St, Joseph London President Greg Gerard said in a statement that the hospital agreed to the settlement without an admission of wrongdoing to avoid the expense and uncertainty of litigation. Gerard said the doctors involved no longer practice at the hospital.

"The past few years have demonstrated the resilience and commitment of the team at St. Joseph London," Gerard said. "Now that this chapter has closed, we are eager to move forward."

The Commonwealth of Kentucky also is a party to the agreement and will receive $365,851, which represents the state's share of the government's recovery of Medicaid funds. The Medicaid program is funded jointly by the federal and state governments.

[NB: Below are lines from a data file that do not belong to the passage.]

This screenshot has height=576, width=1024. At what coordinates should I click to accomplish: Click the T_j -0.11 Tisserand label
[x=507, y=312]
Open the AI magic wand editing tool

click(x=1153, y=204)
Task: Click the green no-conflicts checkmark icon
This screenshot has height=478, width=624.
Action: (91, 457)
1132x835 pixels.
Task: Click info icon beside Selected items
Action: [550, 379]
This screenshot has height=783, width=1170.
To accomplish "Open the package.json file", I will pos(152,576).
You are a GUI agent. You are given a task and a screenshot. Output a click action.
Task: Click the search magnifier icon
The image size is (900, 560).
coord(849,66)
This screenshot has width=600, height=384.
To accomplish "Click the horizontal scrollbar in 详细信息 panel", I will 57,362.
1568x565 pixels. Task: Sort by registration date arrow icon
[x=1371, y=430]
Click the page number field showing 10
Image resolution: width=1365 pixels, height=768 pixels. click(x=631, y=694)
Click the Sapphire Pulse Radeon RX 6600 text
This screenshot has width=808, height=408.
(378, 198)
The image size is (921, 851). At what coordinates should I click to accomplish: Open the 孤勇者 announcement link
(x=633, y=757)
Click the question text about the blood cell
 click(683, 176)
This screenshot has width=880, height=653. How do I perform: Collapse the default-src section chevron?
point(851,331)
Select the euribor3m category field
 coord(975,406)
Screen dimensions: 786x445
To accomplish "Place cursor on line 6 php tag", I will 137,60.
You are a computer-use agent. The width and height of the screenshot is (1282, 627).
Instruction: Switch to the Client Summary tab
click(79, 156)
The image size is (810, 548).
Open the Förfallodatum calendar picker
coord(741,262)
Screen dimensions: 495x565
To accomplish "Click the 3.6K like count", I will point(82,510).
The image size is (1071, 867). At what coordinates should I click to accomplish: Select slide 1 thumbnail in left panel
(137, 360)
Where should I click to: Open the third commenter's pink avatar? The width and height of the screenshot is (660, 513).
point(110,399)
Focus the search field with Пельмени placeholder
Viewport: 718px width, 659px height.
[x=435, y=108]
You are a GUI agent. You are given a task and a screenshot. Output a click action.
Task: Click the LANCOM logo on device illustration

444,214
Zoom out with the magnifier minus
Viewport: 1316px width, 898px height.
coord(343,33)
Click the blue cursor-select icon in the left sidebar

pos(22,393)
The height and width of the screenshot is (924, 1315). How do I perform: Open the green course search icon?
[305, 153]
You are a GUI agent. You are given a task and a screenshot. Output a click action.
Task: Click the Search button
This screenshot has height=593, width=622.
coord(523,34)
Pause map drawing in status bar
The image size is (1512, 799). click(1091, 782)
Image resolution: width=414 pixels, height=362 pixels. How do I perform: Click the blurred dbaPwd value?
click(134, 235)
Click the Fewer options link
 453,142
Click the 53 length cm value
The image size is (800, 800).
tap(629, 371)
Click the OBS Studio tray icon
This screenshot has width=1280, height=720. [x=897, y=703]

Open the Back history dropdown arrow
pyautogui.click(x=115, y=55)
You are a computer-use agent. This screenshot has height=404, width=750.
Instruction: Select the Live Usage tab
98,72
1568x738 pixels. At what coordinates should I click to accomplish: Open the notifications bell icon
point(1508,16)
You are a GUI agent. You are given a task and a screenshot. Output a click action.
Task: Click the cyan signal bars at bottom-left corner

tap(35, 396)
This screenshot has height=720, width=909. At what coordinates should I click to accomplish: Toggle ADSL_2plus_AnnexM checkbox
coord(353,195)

Federal prosecutors said several doctors at the hospital performed procedures for unneeded coronary stents, pacemakers and diagnostic catheterizations, then billed the federal programs. The doctors were affiliated with the Cumberland Clinic, a physician group that entered an exclusive arrangement with St. Joseph in 2008 to provide cardiology services to the hospital's patients.

Hospitals generally receive between $10,000 and $15,000 for medical procedures such as heart stents.

A message left for the Cumberland Clinic was not immediately returned Tuesday.

The settlement also covers allegations that St. Joseph violated the federal Stark Law and Anti-Kickback Statute by entering into a sham agreement with doctors at the Cumberland Clinic. Harvey said the agreements served as an inducement for doctors to refer patients to St. Joseph.

One of the doctors, Sandesh Rajaram Patil, 51, is serving a 30-month prison sentence at the federal prison in Beaumont, Texas. Patil pleaded guilty to federal healthcare fraud offense in October.

The investigation grew out of a whistleblower lawsuit three Lexington cardiologists filed under the federal False Claims Act. The law contains a provision allowing doctors Michael Jones, Paula Holllingsworth and Michael Rukavina to split $2.4 million of the settlement. Harvey said St. Joseph also self-reported several violations.

"It's been a long, extensive investigation. There are a number of complicated medical issues. These things take time," Harvey said. "Obviously, this settlement brings this case to fruition."

In connection with this settlement, St. Joseph has agreed to enter into a Corporate Integrity Agreement with the Department of Health and Human Services, Office of Inspector General, which obligates the hospital to undertake substantial internal compliance reforms and commit to a third-party review of its claims to federal healthcare programs for the next five years.

"Hospitals that place their financial interests above the well-being of their patients will be held accountable," Stuart Delery, Assistant Attorney General for the Civil Division of the U.S. Justice Department, said in a written statement.